Baumettes Prison

Baumettes prison (also known as the Centre pénitentiaire de Marseille) is a prison in the 9th arrondissement of Marseille. The prison is named after the district of Les Baumettes where it was constructed between 1933 and 1939. This area was outside the city but has been absorbed as the city expanded.

The prison covers some 30,000 m² and contains 1,380 cells housing approximately 1,700 prisoners, mostly men, around a quarter of whom are not French. The site includes a unit for juvenile offenders, another for female prisoners, and a prison hospital.

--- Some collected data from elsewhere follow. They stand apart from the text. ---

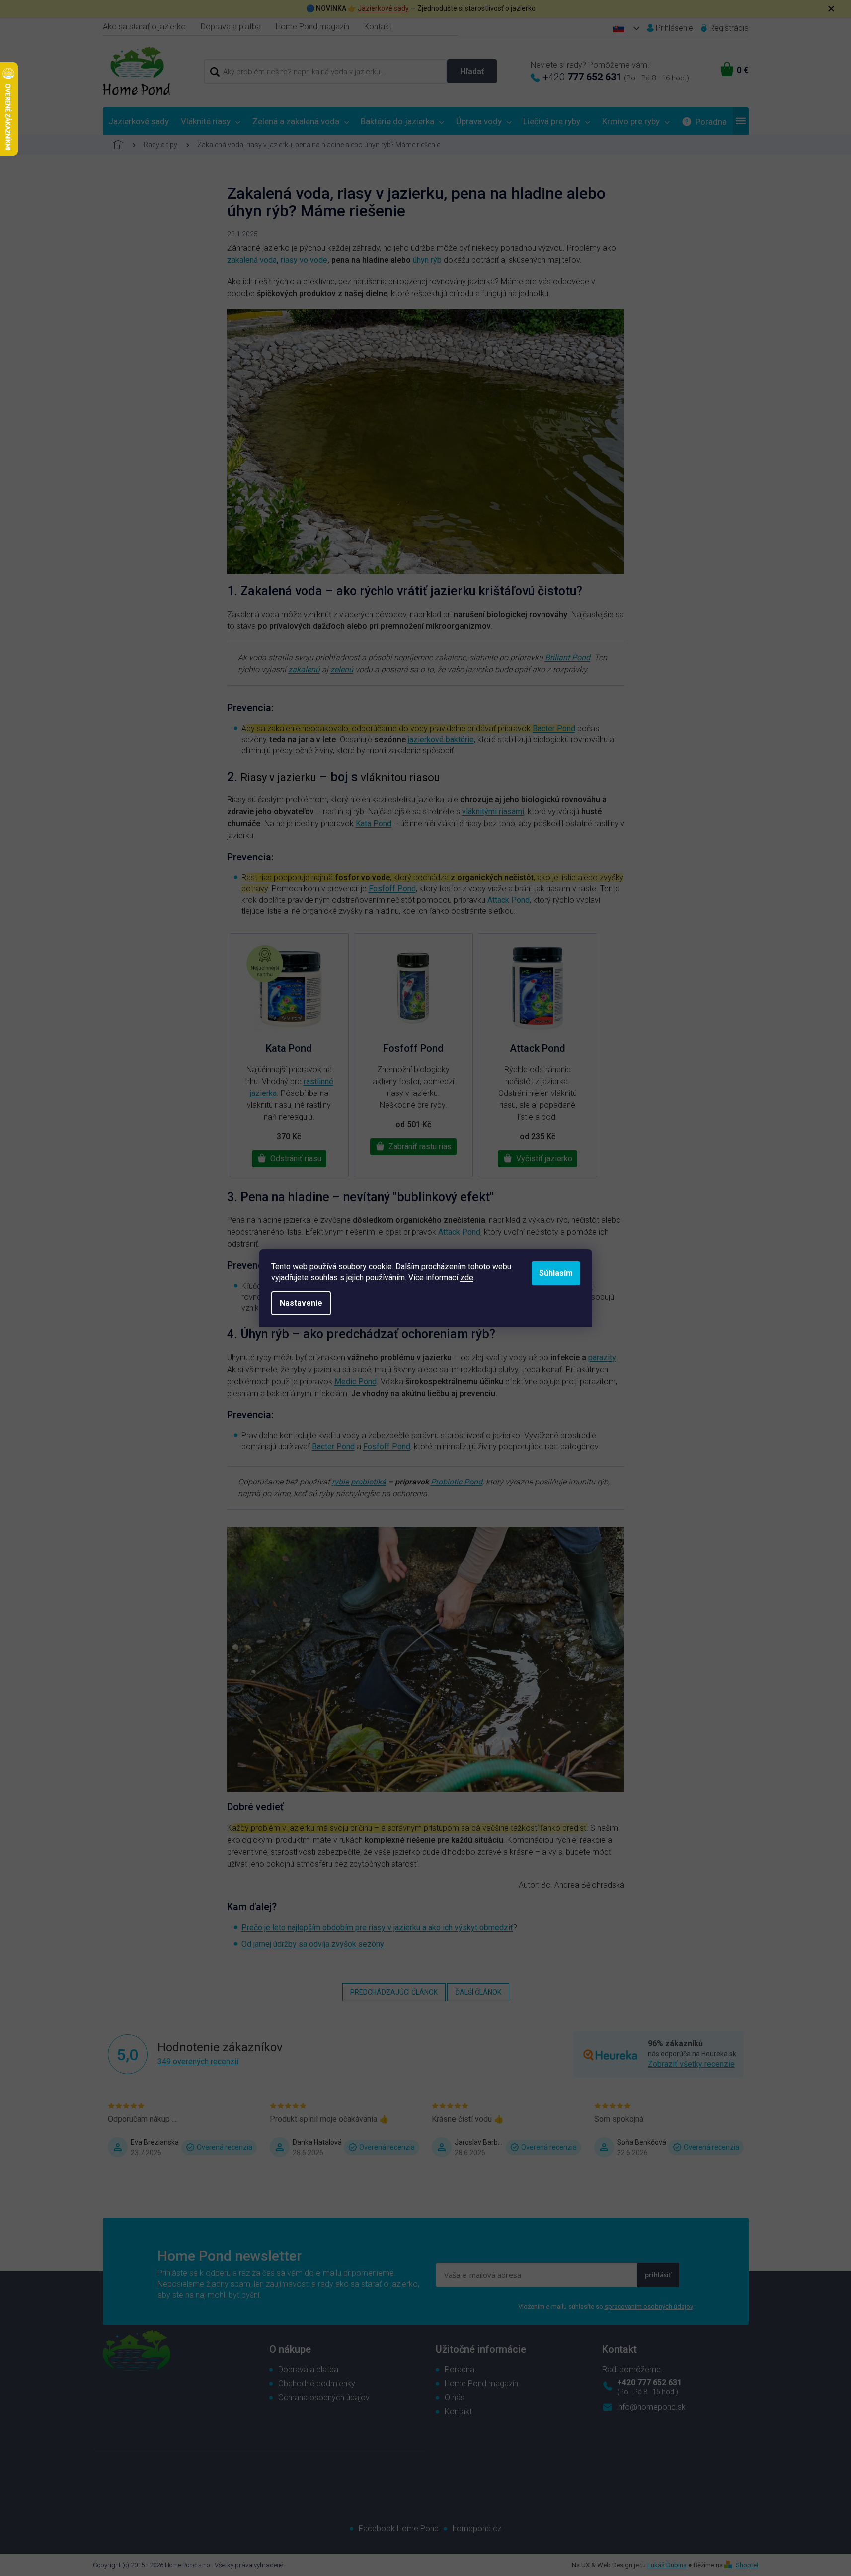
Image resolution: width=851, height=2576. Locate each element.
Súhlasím (556, 1273)
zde (466, 1277)
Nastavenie (301, 1303)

The Council of Europe has condemned the unsanitary and overcrowded prison as the worst detention centre in France. After Álvaro Gil-Robles, former human right commissioner of the Council of Europe, visited the prison in September 2005, he was "shocked by the living conditions ... the inmates' living conditions are on the borderline of the acceptable, and on the borderline of human dignity".[1].

A 10-year renovation project, proposed in 1999, did not start until 2006. The project will cost approximately 133 million and should bring the prison up to modern standards of hygiene, safety and security. The first phase, from 2006 to 2010, involves renovations to the main entrances, watchtowers, visiting rooms, and the construction of a new mess hall and workshops. The prisoners' accommodation will be renovated from 2009.

Three of the last four executions in France took place in Baumettes: Ali Benyanès in 1973, Christian Ranucci on 28 July 1976 and the last, Hamida Djandoubi, on 10 September 1977.